Referring to PE and corporate type of M&A that deals with mostly valuation analysis, dcf, lbo. Sell side or buy side.
Thanks kpmg1 so do you think it’s possible for me to move into that area with my profile?
Im actually referring to m&a within consulting. There’s no need to be condescending. Some of you guys need to get a life. Extremely surprised that some of you are in leadership positions with how immature and unprofessional you are.
In your previous post, you say “Referring to PE and corporate type of M&A”
OP, if you want to do M&A at a Consulting firm, chances are, you’re looking at doing either financial or tech diligence. It’s not hard to get into at all, in fact, there are a few smaller firms that are quite good at it with easier lifestyles and better firm cultures out there.

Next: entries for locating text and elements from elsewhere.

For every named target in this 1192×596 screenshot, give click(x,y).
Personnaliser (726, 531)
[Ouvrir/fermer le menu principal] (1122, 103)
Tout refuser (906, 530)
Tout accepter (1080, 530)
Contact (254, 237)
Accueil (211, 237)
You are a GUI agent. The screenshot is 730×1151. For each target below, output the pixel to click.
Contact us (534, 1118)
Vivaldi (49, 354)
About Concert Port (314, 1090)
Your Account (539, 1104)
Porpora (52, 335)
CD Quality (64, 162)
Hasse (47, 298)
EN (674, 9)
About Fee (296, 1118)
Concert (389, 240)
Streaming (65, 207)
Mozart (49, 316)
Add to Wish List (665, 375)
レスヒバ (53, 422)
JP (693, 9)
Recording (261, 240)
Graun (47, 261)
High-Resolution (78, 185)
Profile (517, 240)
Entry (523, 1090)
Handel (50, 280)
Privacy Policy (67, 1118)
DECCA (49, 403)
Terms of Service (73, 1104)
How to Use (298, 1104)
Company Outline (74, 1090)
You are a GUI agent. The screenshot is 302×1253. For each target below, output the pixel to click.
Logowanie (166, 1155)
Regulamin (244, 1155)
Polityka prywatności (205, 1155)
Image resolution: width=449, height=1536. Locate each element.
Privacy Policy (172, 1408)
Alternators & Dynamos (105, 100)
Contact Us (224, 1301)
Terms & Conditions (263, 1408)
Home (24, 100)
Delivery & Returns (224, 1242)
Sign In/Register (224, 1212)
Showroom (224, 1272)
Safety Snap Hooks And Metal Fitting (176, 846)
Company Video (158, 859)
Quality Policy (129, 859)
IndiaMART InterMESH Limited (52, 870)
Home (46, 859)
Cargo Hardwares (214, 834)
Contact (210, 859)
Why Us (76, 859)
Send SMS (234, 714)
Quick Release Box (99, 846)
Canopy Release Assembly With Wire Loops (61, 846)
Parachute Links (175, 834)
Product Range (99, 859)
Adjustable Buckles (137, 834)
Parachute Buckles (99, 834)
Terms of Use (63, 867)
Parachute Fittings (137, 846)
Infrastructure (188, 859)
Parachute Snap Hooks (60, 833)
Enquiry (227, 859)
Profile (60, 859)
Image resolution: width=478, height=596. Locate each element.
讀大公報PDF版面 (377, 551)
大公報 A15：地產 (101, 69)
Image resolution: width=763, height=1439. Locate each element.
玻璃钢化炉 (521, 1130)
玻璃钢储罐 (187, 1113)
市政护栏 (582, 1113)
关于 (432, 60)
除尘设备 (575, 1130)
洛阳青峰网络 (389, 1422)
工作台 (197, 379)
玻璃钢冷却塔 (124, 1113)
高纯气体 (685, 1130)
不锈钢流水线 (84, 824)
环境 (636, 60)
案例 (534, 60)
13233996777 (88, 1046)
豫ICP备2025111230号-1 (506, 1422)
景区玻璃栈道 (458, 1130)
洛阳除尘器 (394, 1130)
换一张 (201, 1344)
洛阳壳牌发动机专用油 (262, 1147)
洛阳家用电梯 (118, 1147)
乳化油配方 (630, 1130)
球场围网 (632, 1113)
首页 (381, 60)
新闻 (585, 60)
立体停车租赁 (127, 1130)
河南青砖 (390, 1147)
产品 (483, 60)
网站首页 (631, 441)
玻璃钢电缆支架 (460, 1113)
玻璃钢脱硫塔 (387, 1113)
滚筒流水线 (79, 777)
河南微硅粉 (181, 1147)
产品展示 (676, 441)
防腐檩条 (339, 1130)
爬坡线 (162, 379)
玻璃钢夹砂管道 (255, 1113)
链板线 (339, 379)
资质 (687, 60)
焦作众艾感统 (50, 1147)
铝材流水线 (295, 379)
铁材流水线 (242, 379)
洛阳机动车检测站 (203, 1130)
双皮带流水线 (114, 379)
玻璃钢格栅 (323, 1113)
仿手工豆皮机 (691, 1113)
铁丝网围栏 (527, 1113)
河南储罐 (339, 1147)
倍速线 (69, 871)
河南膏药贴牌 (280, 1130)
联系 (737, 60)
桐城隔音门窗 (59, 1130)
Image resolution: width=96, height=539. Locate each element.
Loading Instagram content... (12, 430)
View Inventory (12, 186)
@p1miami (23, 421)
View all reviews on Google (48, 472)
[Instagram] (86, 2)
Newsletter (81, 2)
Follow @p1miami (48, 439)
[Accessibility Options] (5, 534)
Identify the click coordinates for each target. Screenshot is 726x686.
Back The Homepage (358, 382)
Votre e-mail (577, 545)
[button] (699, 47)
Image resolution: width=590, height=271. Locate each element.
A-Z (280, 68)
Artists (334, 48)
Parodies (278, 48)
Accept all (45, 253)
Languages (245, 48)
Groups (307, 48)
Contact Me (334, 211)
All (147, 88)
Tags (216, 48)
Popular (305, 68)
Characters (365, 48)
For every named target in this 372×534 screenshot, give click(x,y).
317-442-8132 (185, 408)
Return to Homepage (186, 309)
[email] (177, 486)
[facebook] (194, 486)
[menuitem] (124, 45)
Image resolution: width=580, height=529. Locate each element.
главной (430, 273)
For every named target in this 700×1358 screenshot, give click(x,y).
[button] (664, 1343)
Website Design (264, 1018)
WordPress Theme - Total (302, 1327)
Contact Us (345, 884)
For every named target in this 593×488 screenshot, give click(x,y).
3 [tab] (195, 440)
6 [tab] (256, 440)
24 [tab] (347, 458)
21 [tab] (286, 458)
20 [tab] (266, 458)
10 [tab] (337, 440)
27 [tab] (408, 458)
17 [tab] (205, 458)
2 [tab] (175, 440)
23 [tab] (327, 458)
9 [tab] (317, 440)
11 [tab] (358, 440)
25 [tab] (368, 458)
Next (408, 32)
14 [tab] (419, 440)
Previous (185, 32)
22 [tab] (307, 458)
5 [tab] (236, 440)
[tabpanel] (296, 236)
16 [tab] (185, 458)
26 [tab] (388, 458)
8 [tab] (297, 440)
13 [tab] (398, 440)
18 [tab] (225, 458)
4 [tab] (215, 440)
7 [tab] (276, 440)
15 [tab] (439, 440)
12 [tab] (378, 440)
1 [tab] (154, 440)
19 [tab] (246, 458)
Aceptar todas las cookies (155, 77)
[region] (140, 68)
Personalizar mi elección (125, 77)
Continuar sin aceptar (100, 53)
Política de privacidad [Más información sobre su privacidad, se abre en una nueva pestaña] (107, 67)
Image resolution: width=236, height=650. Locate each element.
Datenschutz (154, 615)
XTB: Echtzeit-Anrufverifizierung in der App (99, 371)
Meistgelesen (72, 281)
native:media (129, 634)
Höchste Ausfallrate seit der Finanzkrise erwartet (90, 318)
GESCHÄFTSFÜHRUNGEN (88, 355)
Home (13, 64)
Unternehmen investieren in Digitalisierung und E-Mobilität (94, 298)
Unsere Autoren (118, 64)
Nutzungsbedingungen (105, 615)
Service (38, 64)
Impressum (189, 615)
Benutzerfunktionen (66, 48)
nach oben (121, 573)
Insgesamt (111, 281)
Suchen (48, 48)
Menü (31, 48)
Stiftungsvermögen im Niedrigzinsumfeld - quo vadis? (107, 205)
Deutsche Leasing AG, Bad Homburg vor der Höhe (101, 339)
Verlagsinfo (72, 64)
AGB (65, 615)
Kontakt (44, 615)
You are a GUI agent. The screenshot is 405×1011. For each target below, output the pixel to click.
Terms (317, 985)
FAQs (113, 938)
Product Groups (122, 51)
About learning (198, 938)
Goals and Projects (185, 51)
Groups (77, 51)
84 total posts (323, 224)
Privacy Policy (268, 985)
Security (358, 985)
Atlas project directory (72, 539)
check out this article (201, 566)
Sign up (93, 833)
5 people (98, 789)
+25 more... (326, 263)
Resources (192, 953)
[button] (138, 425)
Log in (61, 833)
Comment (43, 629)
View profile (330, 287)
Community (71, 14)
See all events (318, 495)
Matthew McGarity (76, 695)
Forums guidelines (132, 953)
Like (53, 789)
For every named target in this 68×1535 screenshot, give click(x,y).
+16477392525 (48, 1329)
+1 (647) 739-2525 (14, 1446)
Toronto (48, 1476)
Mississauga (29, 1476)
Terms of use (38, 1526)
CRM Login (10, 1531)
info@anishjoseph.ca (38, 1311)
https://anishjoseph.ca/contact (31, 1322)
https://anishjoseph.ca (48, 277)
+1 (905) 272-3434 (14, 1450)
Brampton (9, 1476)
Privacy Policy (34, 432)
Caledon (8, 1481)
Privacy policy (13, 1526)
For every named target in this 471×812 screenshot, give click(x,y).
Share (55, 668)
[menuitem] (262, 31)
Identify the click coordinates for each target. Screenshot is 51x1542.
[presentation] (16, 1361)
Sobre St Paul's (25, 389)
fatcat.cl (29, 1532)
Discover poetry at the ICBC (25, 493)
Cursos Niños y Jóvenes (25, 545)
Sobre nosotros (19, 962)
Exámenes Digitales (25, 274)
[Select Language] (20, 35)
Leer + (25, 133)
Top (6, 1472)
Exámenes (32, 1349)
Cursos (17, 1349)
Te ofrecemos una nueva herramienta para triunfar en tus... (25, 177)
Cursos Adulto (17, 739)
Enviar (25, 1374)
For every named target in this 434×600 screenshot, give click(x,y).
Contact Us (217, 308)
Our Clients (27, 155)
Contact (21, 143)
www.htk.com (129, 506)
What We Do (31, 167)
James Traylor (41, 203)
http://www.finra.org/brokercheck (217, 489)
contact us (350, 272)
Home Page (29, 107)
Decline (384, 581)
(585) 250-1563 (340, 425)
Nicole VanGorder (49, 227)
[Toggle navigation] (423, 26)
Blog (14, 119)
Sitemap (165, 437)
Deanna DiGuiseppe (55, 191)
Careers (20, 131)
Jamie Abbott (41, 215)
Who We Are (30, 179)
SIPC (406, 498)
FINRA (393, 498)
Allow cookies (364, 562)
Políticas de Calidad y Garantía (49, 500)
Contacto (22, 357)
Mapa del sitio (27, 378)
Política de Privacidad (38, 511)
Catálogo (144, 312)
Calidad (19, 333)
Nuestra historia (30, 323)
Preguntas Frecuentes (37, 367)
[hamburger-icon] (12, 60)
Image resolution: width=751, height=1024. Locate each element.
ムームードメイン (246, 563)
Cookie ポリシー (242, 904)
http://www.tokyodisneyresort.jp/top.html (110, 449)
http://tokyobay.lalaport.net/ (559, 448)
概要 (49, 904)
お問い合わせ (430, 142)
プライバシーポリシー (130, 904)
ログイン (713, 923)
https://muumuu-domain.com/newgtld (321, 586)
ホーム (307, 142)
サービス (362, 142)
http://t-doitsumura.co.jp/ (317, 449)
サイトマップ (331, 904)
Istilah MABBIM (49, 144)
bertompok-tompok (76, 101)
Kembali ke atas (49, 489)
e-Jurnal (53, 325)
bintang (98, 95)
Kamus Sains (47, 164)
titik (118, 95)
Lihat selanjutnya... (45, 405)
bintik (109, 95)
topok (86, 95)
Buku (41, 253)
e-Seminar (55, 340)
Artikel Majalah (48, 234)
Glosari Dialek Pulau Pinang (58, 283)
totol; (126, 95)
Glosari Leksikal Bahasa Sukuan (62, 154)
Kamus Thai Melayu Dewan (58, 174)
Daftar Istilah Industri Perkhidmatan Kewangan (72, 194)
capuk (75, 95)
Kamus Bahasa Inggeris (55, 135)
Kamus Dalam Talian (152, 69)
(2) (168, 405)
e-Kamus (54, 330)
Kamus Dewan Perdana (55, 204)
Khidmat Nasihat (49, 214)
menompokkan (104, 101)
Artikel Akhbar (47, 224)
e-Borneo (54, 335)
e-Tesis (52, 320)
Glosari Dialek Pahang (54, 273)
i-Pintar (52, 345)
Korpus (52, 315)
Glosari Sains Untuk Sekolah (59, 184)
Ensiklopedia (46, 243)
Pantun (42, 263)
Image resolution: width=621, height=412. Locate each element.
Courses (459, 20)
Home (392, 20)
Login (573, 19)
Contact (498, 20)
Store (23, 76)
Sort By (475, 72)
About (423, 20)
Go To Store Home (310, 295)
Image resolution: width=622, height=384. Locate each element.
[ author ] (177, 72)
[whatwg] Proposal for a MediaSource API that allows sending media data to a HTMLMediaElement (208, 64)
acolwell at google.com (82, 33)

Good luck.
Thanks m1- can you tell me the name of those firms?
S1 yes I did but I was on various consulting websites and that the verbiage they used but I realize I didn’t tee it up by saying providing those type of services as opposed to working in those industries
Top M&A firms: BCG, McK, Bain (for diligence), PwC Deals, Deloitte
Small firms like West Monroe Partners also does a decent job.